**Aangeleverde tekst**.
┌──

Artikel 6 Herziening

Het college kan een besluit als bedoeld in het eerste of tweede lid van artikel 5 herzien indien:

  • a.

    blijkt dat bij de melding een onjuiste opgave is gedaan;

  • b.

    blijkt dat de aan een besluit als bedoeld in het tweede lid van artikel 5 verbonden voorschriften niet worden nageleefd;

  • c.

    als gevolg van nieuwe archeologische inzichten het archeologisch belang alsnog zwaarder moet worden geacht dan het belang dat met de uitvoering der werkzaamheden is gemoeid.

Artikel 7 Kostenverhaal en schadevergoeding
  • 1. Voor zover de toepassing van het bepaalde in het tweede lid van artikel 5 voor de gemeente kosten met zich meebrengt, kan het college deze kosten in rekening brengen bij de belanghebbende.

└──

**Verstrekte gegevens**.
┌──

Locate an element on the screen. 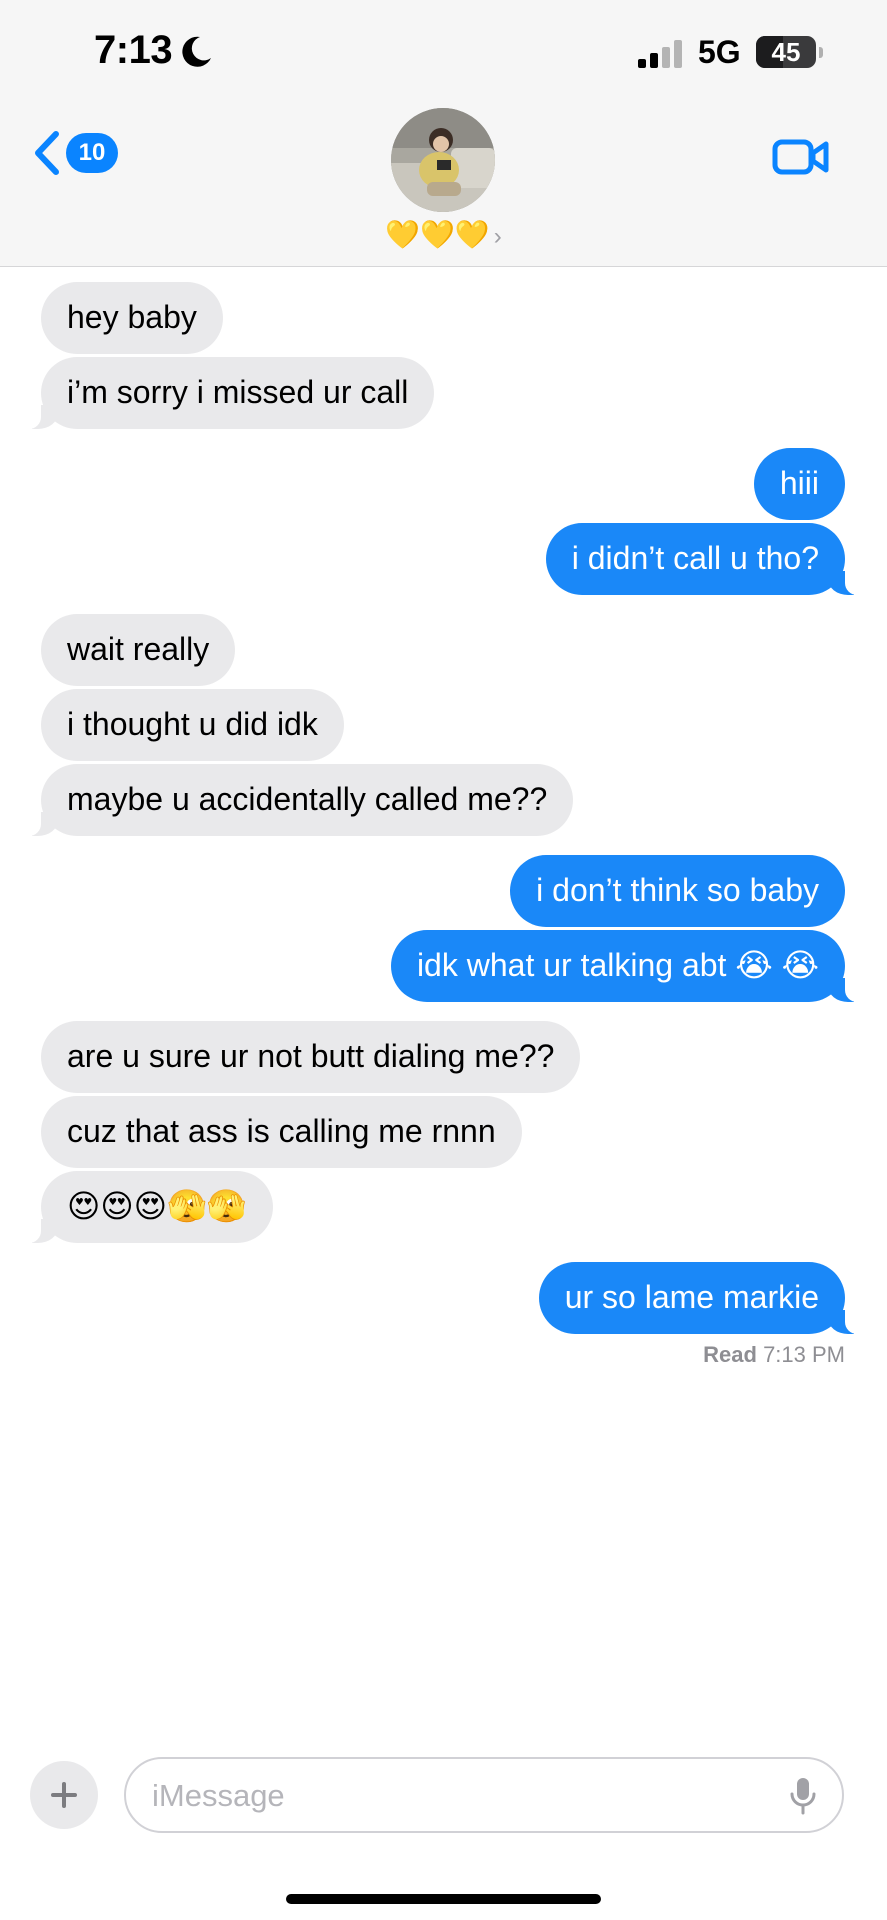 The width and height of the screenshot is (887, 1920). read-receipt: Read 7:13 PM is located at coordinates (774, 1355).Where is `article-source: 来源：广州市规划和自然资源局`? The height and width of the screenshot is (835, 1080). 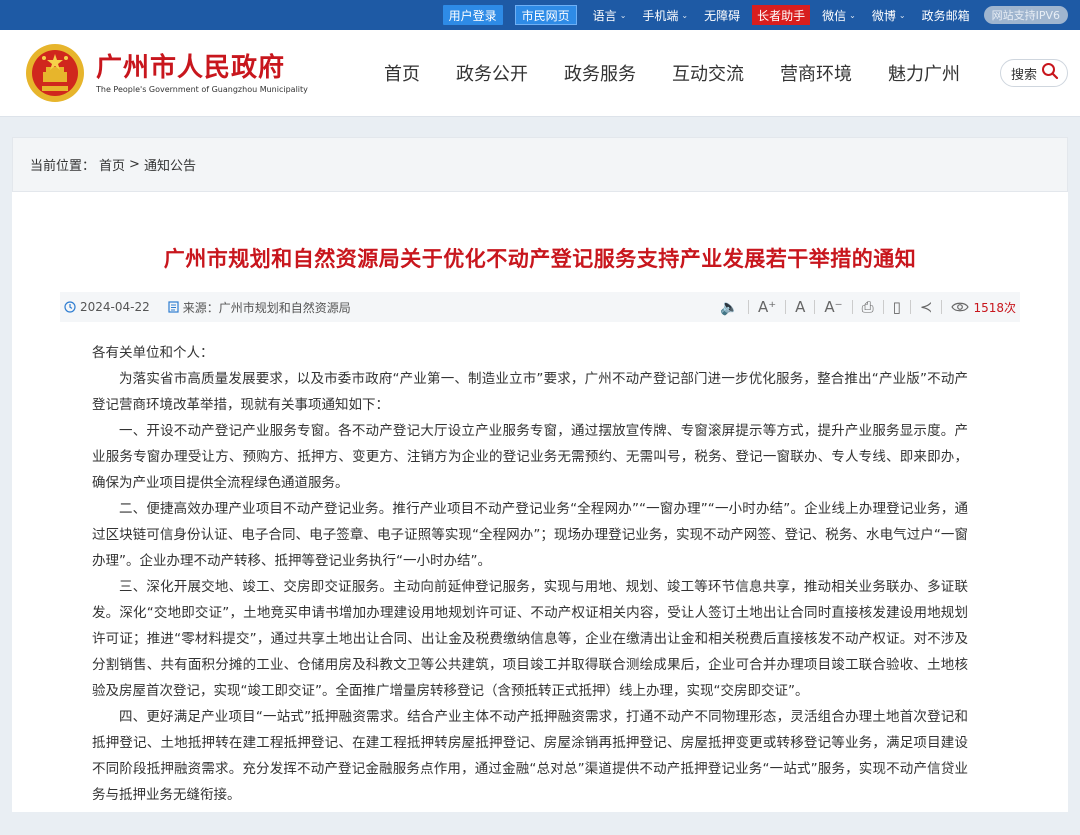 article-source: 来源：广州市规划和自然资源局 is located at coordinates (260, 308).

└──

**Opdracht A**.
Beantwoord de volgende vragen met de aangeleverde tekst:
(i) Wie kan volgens artikel 6 een besluit herzien?
(ii) Welke kop draagt artikel 7?
(iii) Bij wie kan het college de kosten in rekening brengen?
**Opdracht B**. Schrijf alstublieft een stuk uit de aangeleverde tekst letterlijk over. Begin bij de woorden "blijkt dat de" en stop na "bij de belanghebbende.".

**Uitgewerkt antwoord A**.
(i) Het college.
(ii) Kostenverhaal en schadevergoeding.
(iii) Bij de belanghebbende.

**Uitgewerkt antwoord B**.
blijkt dat de aan een besluit als bedoeld in het tweede lid van artikel 5 verbonden voorschriften niet worden nageleefd;

  • c.

    als gevolg van nieuwe archeologische inzichten het archeologisch belang alsnog zwaarder moet worden geacht dan het belang dat met de uitvoering der werkzaamheden is gemoeid.

Artikel 7 Kostenverhaal en schadevergoeding
  • 1. Voor zover de toepassing van het bepaalde in het tweede lid van artikel 5 voor de gemeente kosten met zich meebrengt, kan het college deze kosten in rekening brengen bij de belanghebbende.